• [Direction] Copy the rows below verbatim, starting at the line containing "will [x=273, y=492]." and ending with the last of the rows.

━━━ Material

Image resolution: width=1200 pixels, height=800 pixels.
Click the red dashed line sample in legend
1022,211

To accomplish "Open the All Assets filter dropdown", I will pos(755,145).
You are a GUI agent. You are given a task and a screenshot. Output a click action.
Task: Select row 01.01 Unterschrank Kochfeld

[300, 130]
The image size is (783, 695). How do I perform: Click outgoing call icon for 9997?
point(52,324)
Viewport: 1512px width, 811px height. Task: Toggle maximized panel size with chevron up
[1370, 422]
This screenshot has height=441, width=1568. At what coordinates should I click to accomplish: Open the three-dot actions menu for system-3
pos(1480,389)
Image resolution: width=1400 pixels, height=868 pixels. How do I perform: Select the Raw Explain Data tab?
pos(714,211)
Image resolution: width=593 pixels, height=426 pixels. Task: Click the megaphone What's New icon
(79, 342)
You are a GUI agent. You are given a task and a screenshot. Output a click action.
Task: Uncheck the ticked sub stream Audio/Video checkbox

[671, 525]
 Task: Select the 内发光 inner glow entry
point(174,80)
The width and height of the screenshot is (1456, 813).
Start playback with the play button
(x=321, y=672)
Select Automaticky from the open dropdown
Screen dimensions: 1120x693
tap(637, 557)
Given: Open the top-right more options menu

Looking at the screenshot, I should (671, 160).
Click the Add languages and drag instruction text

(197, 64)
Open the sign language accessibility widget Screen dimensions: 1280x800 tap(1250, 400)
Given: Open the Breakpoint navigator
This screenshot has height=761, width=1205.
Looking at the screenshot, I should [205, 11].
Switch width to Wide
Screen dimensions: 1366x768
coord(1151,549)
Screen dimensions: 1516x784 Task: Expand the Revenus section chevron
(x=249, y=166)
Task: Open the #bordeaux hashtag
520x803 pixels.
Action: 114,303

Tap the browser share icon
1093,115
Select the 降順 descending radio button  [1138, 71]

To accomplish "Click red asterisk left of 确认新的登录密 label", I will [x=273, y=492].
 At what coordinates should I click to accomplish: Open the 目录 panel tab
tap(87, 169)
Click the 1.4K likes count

━━━━━━

• [Task output]
To accomplish "Click red asterisk left of 确认新的登录密 label", I will [x=273, y=492].
 At what coordinates should I click to accomplish: Open the 目录 panel tab
tap(87, 169)
Click the 1.4K likes count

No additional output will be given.